يَا عِبَادِي كُلُّكُمْ ضَالٌّ إِلاَّ
مَنْ هَدَيْتُهُ، فَاسْتَهْدُوْنِي أَهْدِكُمْ . يَا عِبَادِي كُلُّكُمْ جَائِعٌ
إِلاَّ مَنْ أَطْعَمْتُهُ فَاسْتَطْعِمُوْنِي أَطْعِمْكُمْ . يَا عِبَادِي
كُلُّكُمْ عَارٍ إِلاَّ مَنْ كَسَوْتُهُ فَاسْتَكْسُوْنِي أَكْسُكُمْ . يَا
عِبَادِي إِنَّكُمْ تُخْطِئُوْنَ بِاللَّيْلِ وَالنَّهَارِ وَأَناَ أَغْفِرُ
الذُّنُوْبَ جَمِيْعاً، فَاسْتَغْفِرُوْنِي أَغْفِرْ لَكُمْ، يَا عِبَادِي
إِنَّكُمْ لَنْ تَبْلُغُوا ضُرِّي فَتَضُرُّوْنِي، وَلَنْ تَبْلُغُوا نَفْعِي
فَتَنْفَعُوْنِي . يَا عِبَادِي لَوْ أَنَّ أَوَّلَكُمْ وَآخِرَكُمْ وَإِنْسَكُمْ
وَجِنَّكُمْ كَانُوا عَلَى أَتْقَى قَلْبِ رَجُلٍ وَاحِدٍ مِنْكُمْ مَا زَادَ
ذَلِكَ فِي مُلْكِي شَيْئاً . يَا عِبَادِي لَوْ أَنَّ أَوَّلَكُمْ وَآخِرَكُمْ
وَإِنْسَكُمْ وَجِنَّكُمْ كَانُوا عَلَى أَفْجَرِ قَلْبِ رَجُلٍ وَاحِدٍ مِنْكُمْ
مَا نَقَصَ ذَلِكَ مِنْ مُلْكِي شَيْئاً . يَا عِبَادِي لَوْ أَنَّ أَوَّلَكُمْ
وَآخِرَكُمْ وَإِنْسَكُمْ وَجِنَّكُمْ قَامُوا فِي صَعِيْدٍ وَاحِدٍ فَسَأَلُوْنِي
فَأَعْطَيْتُ كُلَّ وَاحِدٍ مَسْأَلَتَهُ
مَا نَقَصَ ذَلِكَ مِمَّا عِنْدِي إِلاَّ كَمَا يَنْقُصُ الْمَخِيْطُ إِذَا
أُدْخِلَ الْبَحْرَ . يَا عِبَادِي
إِنَّمَا هِيَ أَعَمَالُكُمْ
أُحْصِيْهَا لَكُمْ ثُمَّ أُوْفِيْكُمْ
إِيَّاهَا فَمَنْ وَجَدَ خَيْراً فَلْيَحْمَدِ اللهَ وَمَنْ وَجَدَ غَيْرَ ذَلِكَ
فَلاَ يَلُوْمَنَّ إِلاَّ نَفْسَهُ .
“Wahai hamba-Ku, sesungguhnya Aku telah mengharamkan kezaliman
atas diri-Ku dan menjadikan perbuatan itu haram dilakukan antara sesama kamu,
maka janganlah kamu saling berlaku zalim.
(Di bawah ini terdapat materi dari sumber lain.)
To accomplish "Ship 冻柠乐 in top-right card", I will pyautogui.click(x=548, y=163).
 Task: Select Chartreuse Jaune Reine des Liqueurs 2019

Wahai
hamba-Ku, kamu semua tersesat selain orang yang
Aku berikan hidayah, maka mintalah hidayah kepada-Ku niscaya Aku akan
memberikan hidayah kepadamu. Wahai hamba-Ku, kamu semuanya kelaparan selain orang
yang Aku berikan kepadanya makanan, maka mintalah makan kepada-Ku niscaya Aku akan
memberikan kamu makanan. Wahai hamba-Ku, kamu semuanya tidak berpakaian selain orang
yang Aku berikan kepadanya pakaian, maka mintalah pakaian kepada-Ku niscaya Aku
akan berikan kamu pakaian. Wahai hamba-Ku, kamu semuanya melakukan kesalahan di
malam dan siang hari dan Aku mengampuni dosa semuanya, maka mintalah ampun
kepada-Ku niscaya Aku akan ampuni. Wahai hamba-Ku sesungguhnya tidak ada bahaya
yang dapat kamu lakukan kepada-Ku sebagaimana tidak adanya manfaat yang dapat kamu
berikan kepada-Ku. Wahai hamba-Ku, seandainya orang yang pertama di antara kamu
sampai orang yang terakhir, dari kalangan manusia dan jinnya semuanya berada
dalam keadaan paling bertakwa di antara kamu, niscaya hal tersebut tidak
menambah kerajaan-Ku sedikitpun. Wahai
hamba-Ku, seandainya orang yang pertama di antara kamu sampai orang yang terakhir,
dari kalangan manusia dan jinnya, semuanya berhati jahat seperti jahatnya salah
seorang di antara kamu, niscaya hal itu tidak akan mengurangi kerajaan-Ku
sedikitpun juga. Wahai hamba-Ku, seandainya
orang yang pertama di antara kamu sampai orang yang terakhir semuanya berdiri di sebuah bukit lalu meminta
kepada-Ku, kemudian setiap orang yang meminta Aku penuhi, niscaya hal itu tidak
mengurangi apa yang ada pada-Ku selain bagaikan sebuah jarum yang dicelupkan ke
dalam lautan. Wahai hamba-Ku, sesungguhnya semua perbuatan kamu akan dijumlahkan
untuk kamu kemudian diberikan balasannya, siapa yang mendapatkan kebaikan maka
hendaklah dia memuji Allah dan siapa yang menemukan selainnya, maka janganlah
ada yang dicela selain dirinya. (HR. Muslim)
Syarh (penjelasan):
Hadits ini disebut
hadits Qudsi, yaitu hadits yang lafaz dan maknanya dari Allah Ta’ala, namun
tidak dipakai untuk beribadah, tidak seperti Al Qur’an.
Firman Allah, “Wahai
hamba-Ku, sesungguhnya Aku telah mengharamkan kezaliman atas diri-Ku dan
menjadikan perbuatan itu haram dilakukan antara sesama kamu”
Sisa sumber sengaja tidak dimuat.